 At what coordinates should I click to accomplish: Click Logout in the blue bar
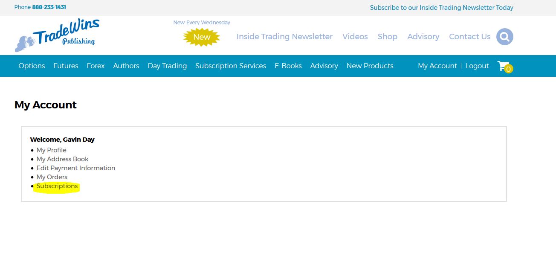point(477,66)
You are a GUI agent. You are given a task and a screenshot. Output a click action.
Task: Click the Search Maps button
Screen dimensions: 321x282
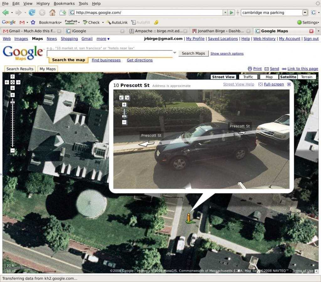pyautogui.click(x=193, y=53)
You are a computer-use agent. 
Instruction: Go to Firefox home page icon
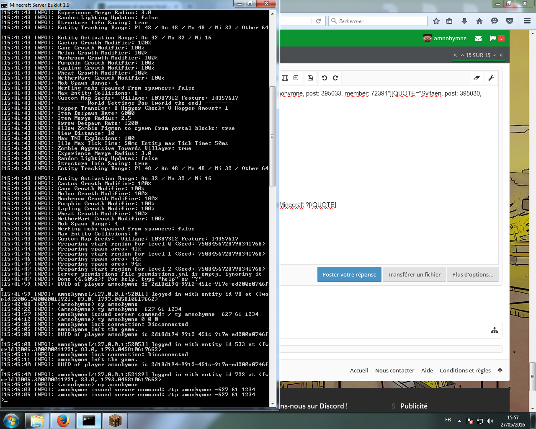click(479, 21)
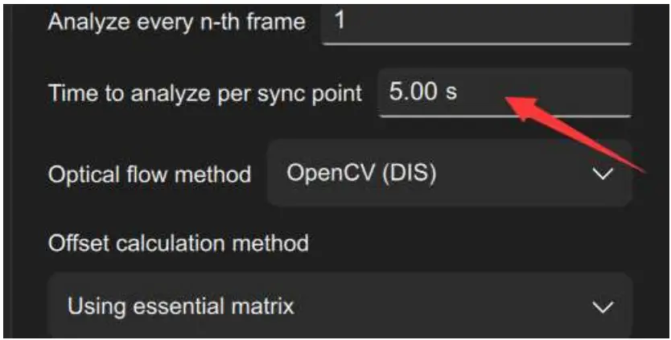Open the Optical flow method dropdown
This screenshot has width=671, height=340.
[x=448, y=174]
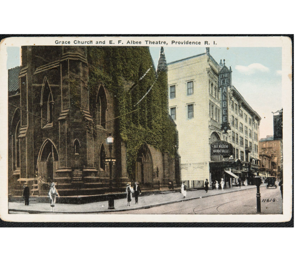
Task: Click the handwritten number 11618
Action: click(268, 200)
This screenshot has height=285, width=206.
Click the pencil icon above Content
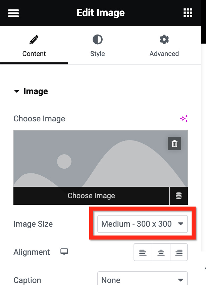[x=34, y=39]
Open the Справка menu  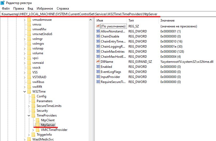point(63,9)

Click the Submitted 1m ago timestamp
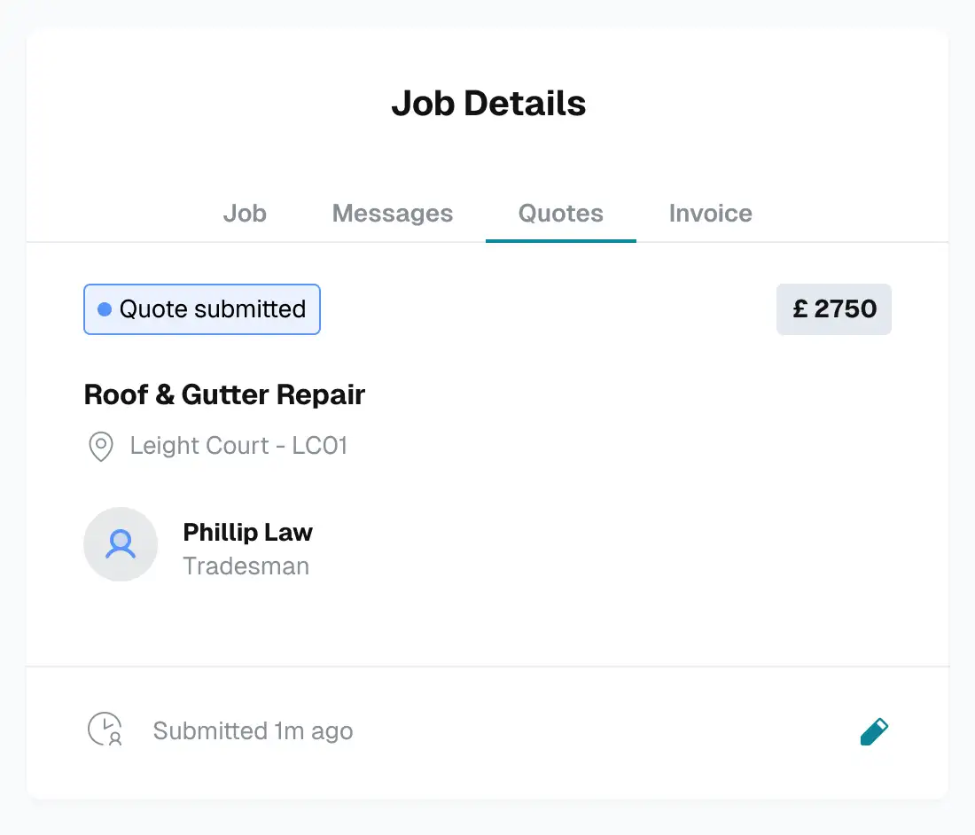coord(254,730)
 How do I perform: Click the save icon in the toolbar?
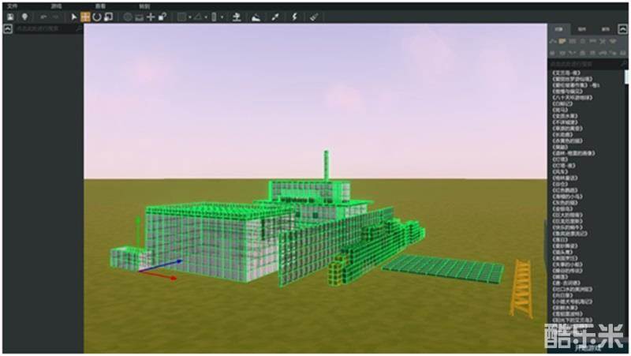point(10,17)
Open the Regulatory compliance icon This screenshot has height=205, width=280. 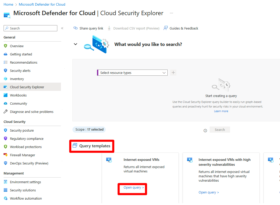click(6, 138)
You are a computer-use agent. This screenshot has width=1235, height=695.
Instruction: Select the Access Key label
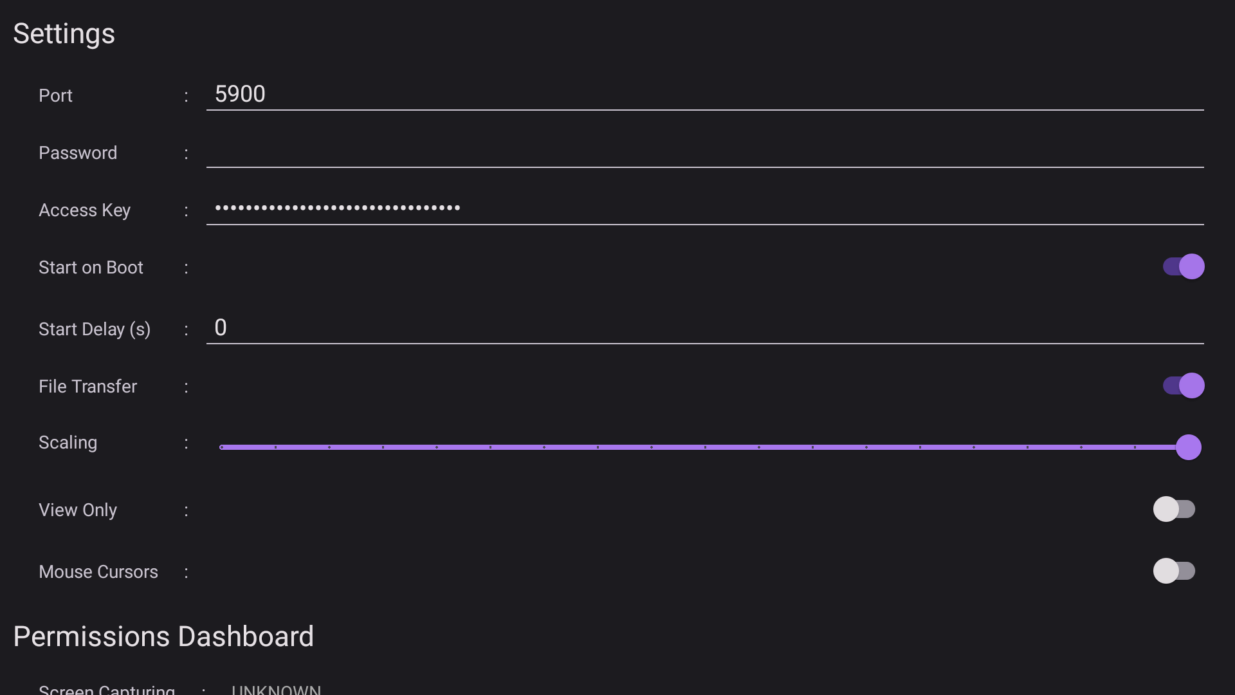[x=84, y=210]
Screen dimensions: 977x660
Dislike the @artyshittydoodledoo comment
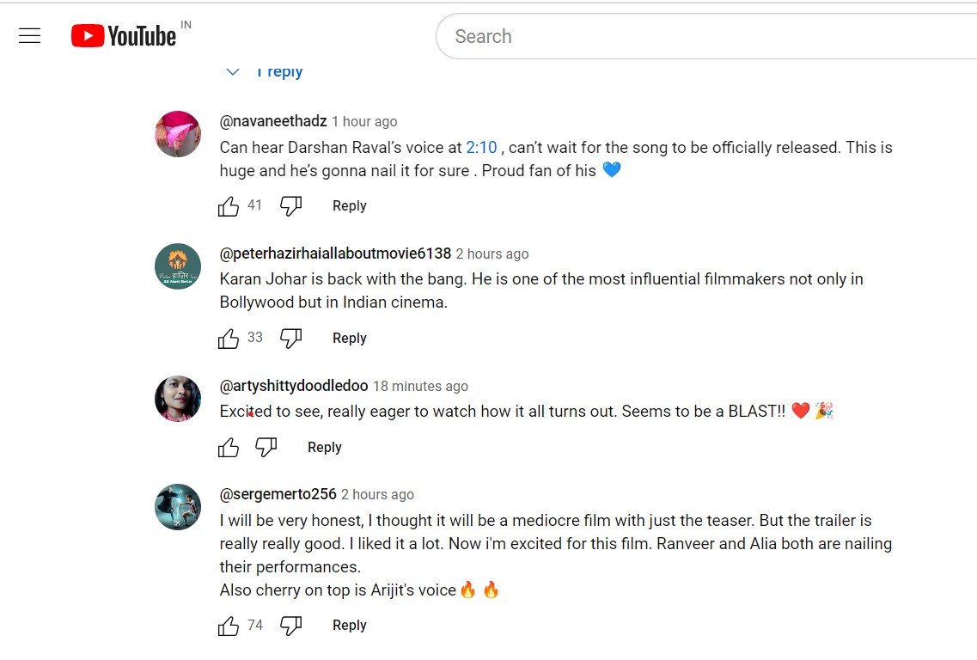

**What is expected:**
Would you transcribe, exactly and only, the lines from the one that contains "Screen dimensions: 977x660" through the last line of the data above, without any pictures?

**Result for this exercise:**
Screen dimensions: 977x660
Dislike the @artyshittydoodledoo comment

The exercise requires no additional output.